→ Problem requirements
Across the records that follow, count each line holding "agent", and write only the total.

Saved entries
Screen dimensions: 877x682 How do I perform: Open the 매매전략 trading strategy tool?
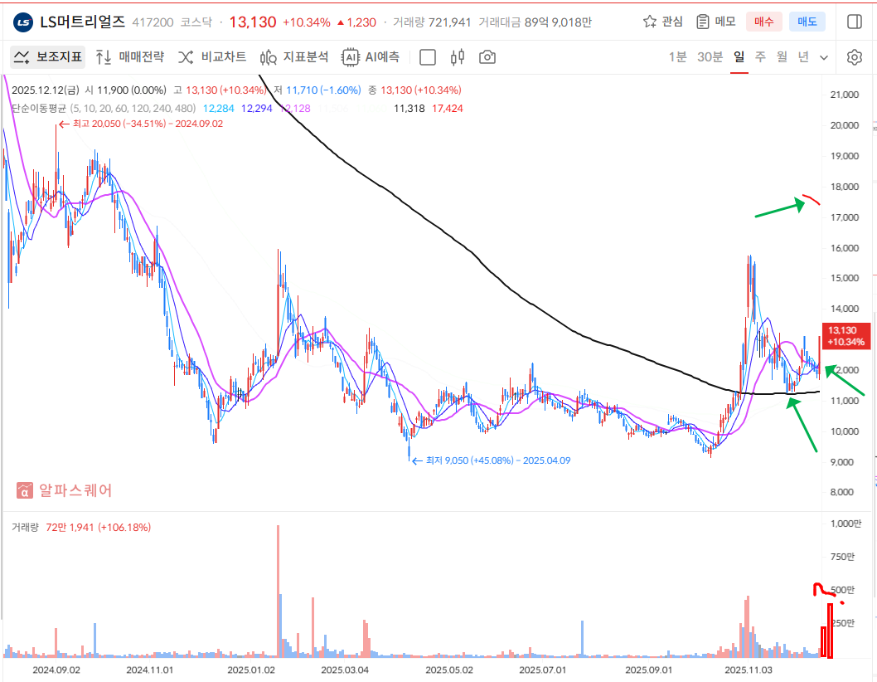pos(130,57)
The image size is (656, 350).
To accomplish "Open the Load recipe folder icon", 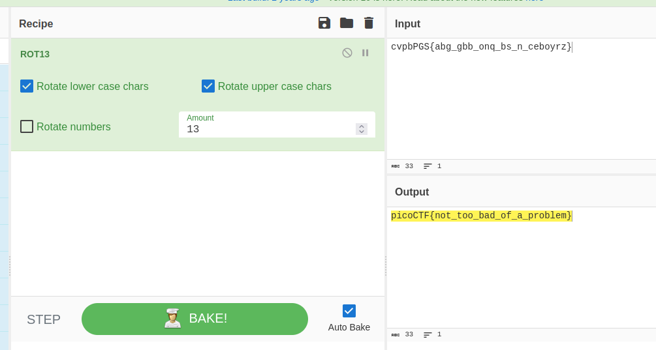I will click(347, 23).
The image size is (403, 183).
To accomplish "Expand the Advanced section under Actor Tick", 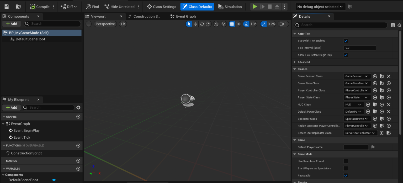I will (295, 62).
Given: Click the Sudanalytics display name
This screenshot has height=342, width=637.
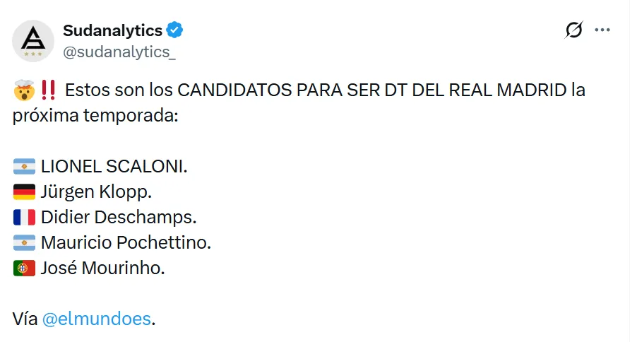Looking at the screenshot, I should (112, 30).
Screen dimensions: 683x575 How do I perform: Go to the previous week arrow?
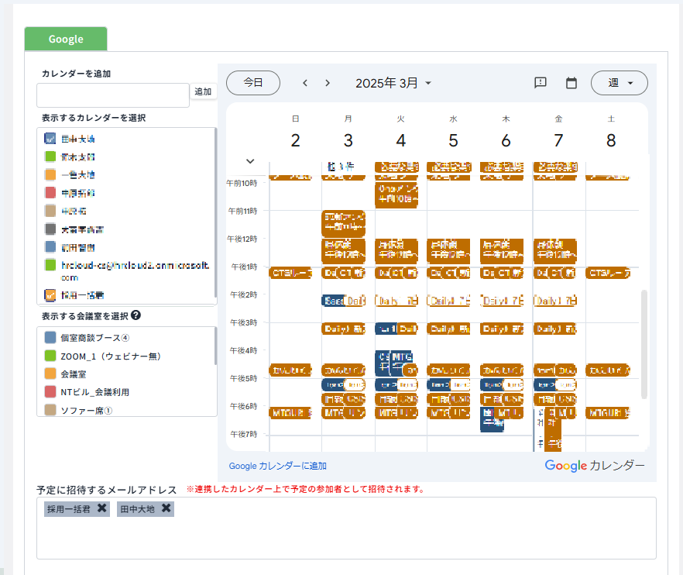coord(305,83)
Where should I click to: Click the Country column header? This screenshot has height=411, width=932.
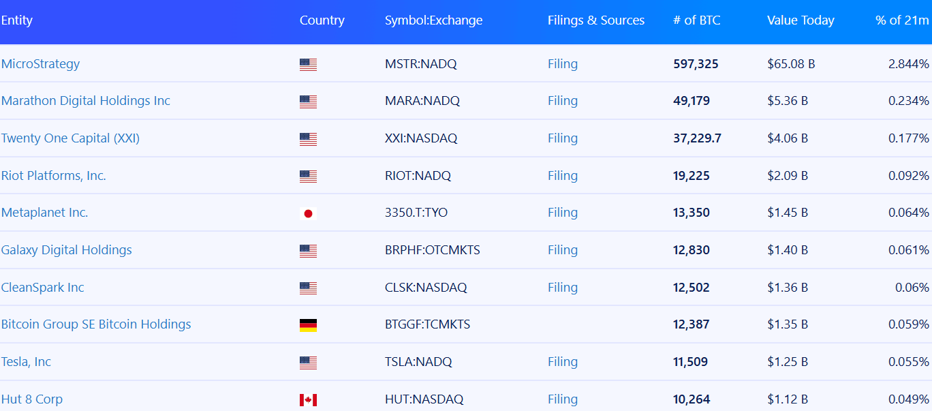pyautogui.click(x=322, y=20)
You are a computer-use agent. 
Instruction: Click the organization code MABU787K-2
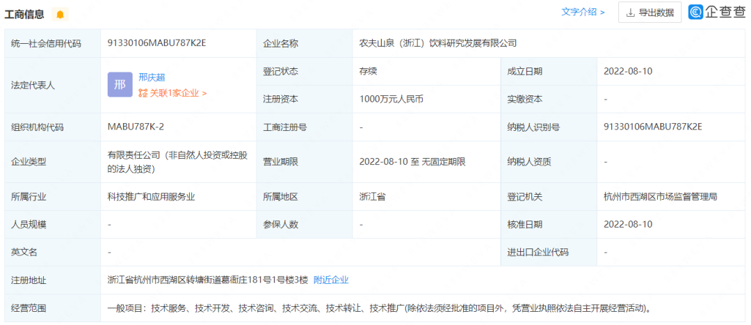[x=136, y=127]
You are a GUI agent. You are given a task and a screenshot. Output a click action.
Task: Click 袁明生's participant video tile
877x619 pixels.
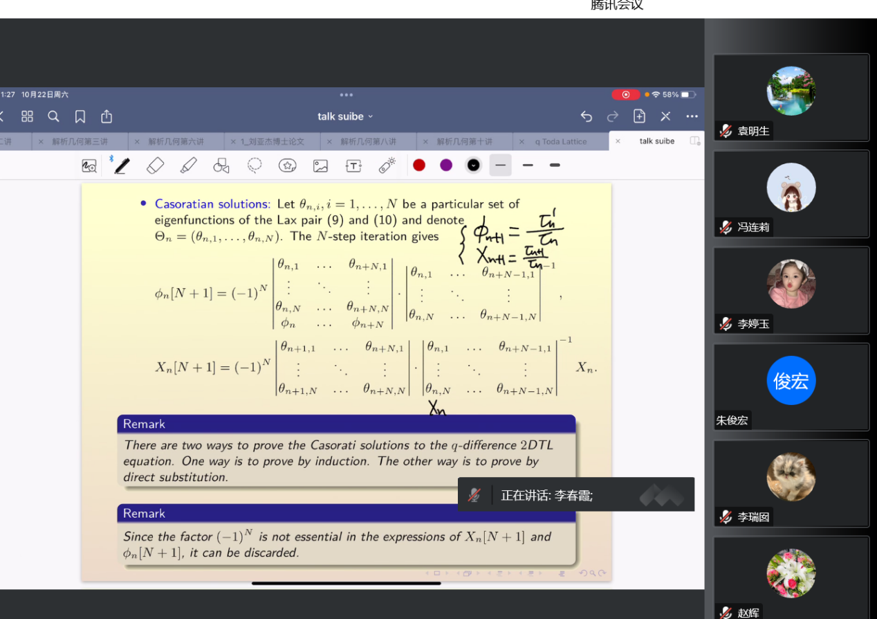791,97
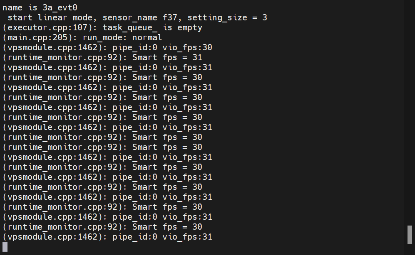Click the word 3a_evt0 in the output
415x255 pixels.
(60, 7)
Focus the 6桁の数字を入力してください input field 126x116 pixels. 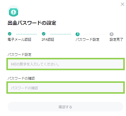(x=66, y=64)
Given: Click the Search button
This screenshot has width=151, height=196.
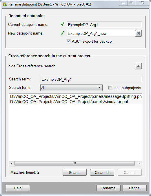Looking at the screenshot, I should 74,172.
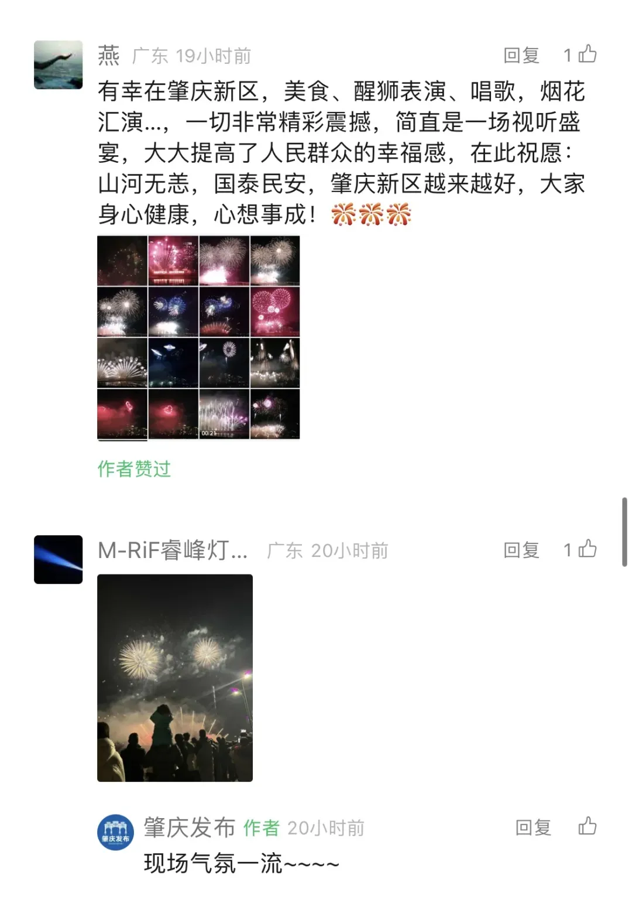Like the 肇庆发布 author reply
Screen dimensions: 632x903
(x=587, y=826)
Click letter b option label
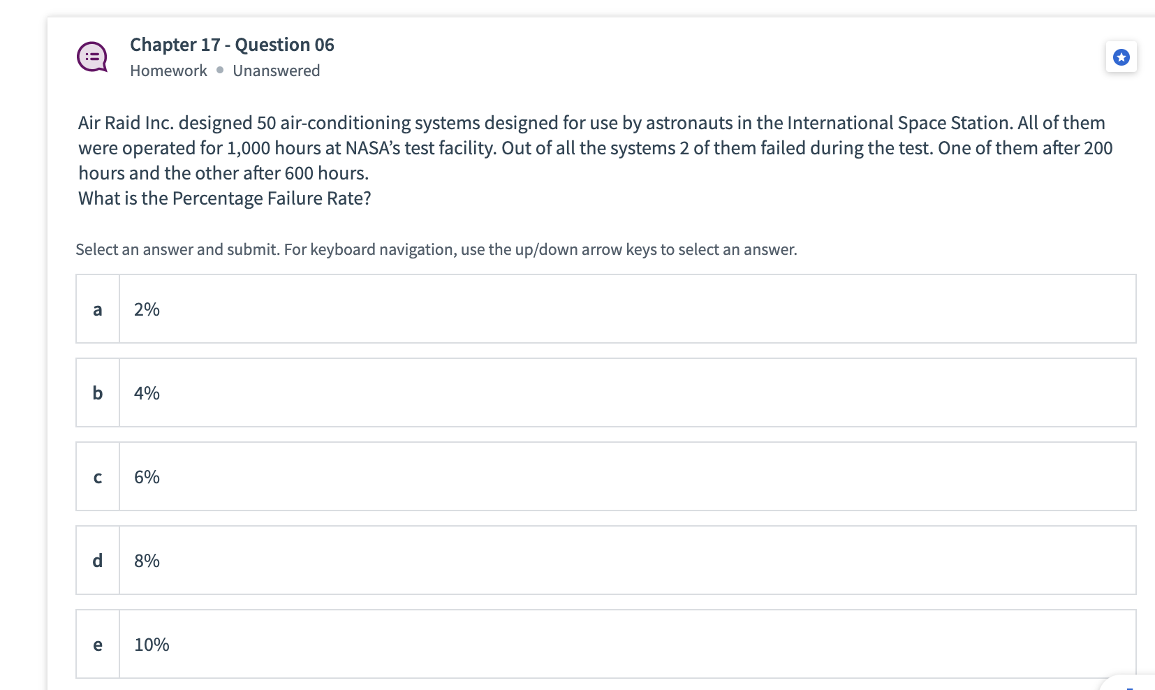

→ Task answer
2